ZITIERTER ABSCHNITT |

Die Atmosphäre ist heiter und gelassen, und Klassiker wie der geräucherte Bückling so gut wie vor 100 Jahren.

So sieht auf Bornholm das pure Glück aus: Man sitzt an einem spätsommerlich-sonnigen Vormittag auf einer Holzbank an den Klippen, lässt sich vom Seewind fächeln, schaut den Möwen zu und genießt einen warmen, goldgelb geräucherten Hering aus der Hand. Ein bisschen grobes Salz dazu, vielleicht ein Stück Brot, das ist es. Besteck und Butter sind möglich, aber nicht notwendig. Vor einem das Meer, hinter einem das bunte Treiben in der Räucherei von Allinge, dem ältesten Badeort auf der Insel.

Aus den typischen weißen Schornsteinen, die wie umgestülpte Trichter aussehen, quillt dicker Rauch. Das muss so sein. Die Bücklinge, deren Fleisch sich jetzt so mühelos von der Mittelgräte lösen lässt, haben gut drei Stunden im Ofen "gesteckt", jeweils 70 an einem Spieß. Die Räucherfrauen haben nach alter Sitte immer wieder mit nassen Tüchern über dem kokelnden Erlenholz gewedelt, damit sich schön viel Qualm entwickelt. So gehört sich das für eine Traditionsräucherei auf der dänischen Sonneninsel.

Daten zu Elementen und Textpositionen |

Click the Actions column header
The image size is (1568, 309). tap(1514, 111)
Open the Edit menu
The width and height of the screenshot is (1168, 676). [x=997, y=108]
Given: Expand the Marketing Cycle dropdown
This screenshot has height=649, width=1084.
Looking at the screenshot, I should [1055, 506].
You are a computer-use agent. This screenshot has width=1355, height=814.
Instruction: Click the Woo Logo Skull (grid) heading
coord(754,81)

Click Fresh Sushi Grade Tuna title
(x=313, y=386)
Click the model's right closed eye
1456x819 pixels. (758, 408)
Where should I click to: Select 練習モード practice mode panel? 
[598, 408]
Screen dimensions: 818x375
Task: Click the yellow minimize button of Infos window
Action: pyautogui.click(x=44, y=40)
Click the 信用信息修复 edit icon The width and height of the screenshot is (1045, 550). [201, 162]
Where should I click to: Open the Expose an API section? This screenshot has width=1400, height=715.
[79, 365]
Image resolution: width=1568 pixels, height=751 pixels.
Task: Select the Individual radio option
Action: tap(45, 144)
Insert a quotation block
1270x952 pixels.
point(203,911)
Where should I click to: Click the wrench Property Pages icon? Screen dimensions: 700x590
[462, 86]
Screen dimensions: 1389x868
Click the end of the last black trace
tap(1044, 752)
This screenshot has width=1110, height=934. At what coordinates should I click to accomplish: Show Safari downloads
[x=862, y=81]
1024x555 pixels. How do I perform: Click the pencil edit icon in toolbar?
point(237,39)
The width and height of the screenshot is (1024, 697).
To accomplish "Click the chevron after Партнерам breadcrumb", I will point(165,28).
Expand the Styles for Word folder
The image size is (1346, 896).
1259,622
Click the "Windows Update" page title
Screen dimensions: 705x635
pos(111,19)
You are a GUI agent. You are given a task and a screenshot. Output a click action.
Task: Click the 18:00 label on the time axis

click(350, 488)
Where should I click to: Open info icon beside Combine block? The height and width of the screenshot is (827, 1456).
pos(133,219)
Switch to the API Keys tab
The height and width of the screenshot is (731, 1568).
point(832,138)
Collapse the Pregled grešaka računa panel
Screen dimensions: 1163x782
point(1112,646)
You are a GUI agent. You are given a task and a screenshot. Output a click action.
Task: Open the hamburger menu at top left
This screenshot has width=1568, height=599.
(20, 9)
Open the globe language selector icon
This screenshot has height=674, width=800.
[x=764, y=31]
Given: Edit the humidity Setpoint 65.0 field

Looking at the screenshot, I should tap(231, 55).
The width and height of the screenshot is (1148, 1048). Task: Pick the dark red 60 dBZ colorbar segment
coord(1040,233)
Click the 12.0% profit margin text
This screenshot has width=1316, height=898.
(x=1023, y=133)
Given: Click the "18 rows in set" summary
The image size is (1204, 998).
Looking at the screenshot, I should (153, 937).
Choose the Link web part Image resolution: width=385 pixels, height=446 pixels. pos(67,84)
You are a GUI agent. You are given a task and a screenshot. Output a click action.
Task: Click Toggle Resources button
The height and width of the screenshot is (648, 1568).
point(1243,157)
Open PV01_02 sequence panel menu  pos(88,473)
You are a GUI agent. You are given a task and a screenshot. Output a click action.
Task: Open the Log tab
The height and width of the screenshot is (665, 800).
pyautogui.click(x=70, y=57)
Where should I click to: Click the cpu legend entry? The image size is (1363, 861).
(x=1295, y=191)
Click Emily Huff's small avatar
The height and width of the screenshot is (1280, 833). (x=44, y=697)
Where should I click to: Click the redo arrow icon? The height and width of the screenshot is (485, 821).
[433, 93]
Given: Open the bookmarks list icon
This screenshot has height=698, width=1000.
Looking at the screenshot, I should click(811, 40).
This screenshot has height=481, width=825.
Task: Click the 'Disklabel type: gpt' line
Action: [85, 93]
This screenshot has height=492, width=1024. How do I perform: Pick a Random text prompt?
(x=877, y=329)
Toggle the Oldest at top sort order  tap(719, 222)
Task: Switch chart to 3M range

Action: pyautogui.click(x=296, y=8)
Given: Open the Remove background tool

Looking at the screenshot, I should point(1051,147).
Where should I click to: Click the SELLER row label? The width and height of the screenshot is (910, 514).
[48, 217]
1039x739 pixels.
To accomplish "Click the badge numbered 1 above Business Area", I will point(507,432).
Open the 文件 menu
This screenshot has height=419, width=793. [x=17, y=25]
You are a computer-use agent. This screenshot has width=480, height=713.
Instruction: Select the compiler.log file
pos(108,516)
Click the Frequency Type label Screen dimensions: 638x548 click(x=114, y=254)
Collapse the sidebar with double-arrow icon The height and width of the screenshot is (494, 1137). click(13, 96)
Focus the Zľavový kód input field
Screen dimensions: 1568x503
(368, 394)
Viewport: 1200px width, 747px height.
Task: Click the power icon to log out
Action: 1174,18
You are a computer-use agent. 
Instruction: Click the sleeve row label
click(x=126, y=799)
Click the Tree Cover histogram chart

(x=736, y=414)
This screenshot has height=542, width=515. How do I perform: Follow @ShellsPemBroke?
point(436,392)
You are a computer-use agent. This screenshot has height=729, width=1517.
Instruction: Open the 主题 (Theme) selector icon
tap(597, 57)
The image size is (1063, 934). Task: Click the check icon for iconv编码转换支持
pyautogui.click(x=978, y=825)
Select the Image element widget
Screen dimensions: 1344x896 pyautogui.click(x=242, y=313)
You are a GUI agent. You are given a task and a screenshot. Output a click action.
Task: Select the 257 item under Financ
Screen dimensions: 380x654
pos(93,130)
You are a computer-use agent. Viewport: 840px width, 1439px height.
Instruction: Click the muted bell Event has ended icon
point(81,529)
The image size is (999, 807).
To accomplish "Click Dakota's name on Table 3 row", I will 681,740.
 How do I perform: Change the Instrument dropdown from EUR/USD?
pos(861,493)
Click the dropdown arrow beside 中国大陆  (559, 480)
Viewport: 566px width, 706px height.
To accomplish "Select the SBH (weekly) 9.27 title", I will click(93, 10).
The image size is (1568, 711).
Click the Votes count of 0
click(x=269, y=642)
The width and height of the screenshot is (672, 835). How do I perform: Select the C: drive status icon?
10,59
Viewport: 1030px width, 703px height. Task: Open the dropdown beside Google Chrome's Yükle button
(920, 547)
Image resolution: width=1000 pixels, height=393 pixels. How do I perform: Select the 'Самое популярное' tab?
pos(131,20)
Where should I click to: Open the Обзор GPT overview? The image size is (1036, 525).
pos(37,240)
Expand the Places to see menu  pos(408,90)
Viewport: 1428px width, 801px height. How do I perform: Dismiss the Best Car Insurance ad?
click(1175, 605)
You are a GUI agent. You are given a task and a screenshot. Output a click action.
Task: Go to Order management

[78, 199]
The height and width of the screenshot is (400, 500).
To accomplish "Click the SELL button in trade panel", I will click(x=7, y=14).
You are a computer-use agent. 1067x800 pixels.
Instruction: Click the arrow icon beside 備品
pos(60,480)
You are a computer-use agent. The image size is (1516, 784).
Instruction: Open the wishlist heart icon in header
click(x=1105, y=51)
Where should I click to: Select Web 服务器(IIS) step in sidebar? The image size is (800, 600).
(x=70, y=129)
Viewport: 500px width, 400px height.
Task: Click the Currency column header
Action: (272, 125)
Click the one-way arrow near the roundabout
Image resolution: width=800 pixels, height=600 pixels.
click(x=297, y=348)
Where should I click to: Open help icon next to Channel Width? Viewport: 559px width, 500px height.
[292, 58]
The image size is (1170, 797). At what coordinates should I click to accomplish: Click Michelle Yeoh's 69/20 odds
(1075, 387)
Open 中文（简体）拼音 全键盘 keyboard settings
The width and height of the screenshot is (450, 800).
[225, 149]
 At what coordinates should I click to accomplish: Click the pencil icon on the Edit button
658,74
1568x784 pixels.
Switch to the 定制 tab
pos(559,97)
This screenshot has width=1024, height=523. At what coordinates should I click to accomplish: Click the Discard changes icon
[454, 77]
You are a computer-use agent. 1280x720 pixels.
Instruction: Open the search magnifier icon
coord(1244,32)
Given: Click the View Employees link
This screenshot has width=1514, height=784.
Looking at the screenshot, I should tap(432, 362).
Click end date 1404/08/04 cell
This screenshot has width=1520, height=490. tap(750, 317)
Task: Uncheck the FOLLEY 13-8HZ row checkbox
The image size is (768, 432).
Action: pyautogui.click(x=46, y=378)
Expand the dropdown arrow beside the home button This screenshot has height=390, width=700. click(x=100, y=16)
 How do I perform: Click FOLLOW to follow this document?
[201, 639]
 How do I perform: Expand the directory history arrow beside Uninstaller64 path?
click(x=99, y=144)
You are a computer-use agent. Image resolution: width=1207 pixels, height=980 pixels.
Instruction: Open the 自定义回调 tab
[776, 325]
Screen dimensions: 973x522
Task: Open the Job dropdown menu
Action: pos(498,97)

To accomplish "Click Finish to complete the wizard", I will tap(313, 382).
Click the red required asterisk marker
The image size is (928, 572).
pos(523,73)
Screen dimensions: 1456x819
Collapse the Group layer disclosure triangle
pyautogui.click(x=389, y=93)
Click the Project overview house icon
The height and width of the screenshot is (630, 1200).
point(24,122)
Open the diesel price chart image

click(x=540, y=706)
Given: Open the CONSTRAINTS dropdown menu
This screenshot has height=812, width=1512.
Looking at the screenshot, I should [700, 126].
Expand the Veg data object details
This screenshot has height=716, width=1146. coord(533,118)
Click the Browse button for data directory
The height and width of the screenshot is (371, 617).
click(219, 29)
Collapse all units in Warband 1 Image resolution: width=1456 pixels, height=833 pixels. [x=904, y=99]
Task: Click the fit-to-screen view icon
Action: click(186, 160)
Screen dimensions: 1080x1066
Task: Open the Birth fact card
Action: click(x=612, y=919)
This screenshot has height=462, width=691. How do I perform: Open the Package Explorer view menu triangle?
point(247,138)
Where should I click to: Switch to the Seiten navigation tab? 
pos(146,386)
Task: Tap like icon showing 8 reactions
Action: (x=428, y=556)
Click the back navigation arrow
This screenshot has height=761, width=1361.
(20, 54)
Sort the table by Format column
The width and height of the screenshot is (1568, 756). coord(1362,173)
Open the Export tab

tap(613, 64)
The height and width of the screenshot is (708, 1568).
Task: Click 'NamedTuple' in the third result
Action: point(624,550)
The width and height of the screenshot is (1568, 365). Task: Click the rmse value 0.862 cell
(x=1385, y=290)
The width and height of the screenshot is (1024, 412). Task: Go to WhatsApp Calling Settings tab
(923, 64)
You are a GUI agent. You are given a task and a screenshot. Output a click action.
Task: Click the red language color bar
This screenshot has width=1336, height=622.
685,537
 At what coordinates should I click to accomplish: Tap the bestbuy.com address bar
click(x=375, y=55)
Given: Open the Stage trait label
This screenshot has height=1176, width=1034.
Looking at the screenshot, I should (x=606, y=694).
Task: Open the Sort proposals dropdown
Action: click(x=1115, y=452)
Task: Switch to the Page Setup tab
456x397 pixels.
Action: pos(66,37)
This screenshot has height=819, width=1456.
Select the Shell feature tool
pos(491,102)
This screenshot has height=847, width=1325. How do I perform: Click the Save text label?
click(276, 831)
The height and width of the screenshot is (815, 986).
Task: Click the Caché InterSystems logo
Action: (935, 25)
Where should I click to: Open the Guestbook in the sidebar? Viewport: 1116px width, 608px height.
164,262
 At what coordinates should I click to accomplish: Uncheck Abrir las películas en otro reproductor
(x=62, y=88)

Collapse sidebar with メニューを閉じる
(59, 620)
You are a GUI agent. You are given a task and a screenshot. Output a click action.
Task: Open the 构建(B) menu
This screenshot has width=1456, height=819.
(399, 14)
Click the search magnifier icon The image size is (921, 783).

AUFGABEN UND ÜBUNGEN |
1. Gib den Text über die Räucherei von Allinge noch einmal wieder, beginnend bei "Aus den typischen" und endend bei "der dänischen Sonneninsel.". Tausche dabei "Erlenholz" gegen "Buchenholz" aus.
2. Führe den Text über die Räucherei von Allinge im Anschluss an seinen letzten Satz weiter.

LÖSUNGEN |
1.
Aus den typischen weißen Schornsteinen, die wie umgestülpte Trichter aussehen, quillt dicker Rauch. Das muss so sein. Die Bücklinge, deren Fleisch sich jetzt so mühelos von der Mittelgräte lösen lässt, haben gut drei Stunden im Ofen "gesteckt", jeweils 70 an einem Spieß. Die Räucherfrauen haben nach alter Sitte immer wieder mit nassen Tüchern über dem kokelnden Buchenholz gewedelt, damit sich schön viel Qualm entwickelt. So gehört sich das für eine Traditionsräucherei auf der dänischen Sonneninsel.

2.
Von über 100 Betrieben dieser Art, die es noch zu Beginn des 20. Jahrhunderts gab, sind gerade mal zehn übrig geblieben. So große wie diese im nördlichen Allinge und die in den Bilderbuchstädtchen Svaneke und Gudhjem an der Ostküste. So gemütliche wie die drei rund um den kleinen Hafen von Aarsdale. Einer liegt direkt an der Straße, der zweite heißt Hjort und ist für viele Bornholmurlauber seit gefühlten hundert Jahren schlicht ein Muss. Und der dritte heißt Kowsky, ist auch alles andere als neu und doch immer noch eine Art Geheimtipp. Er liegt, fast ein wenig versteckt, draußen am Meer und nirgendwo auf der Welt gibt es bessere Fischfrikadellen. Das findet auch die Königin in Kopenhagen und bestellt mindestens einmal im Monat Nachschub.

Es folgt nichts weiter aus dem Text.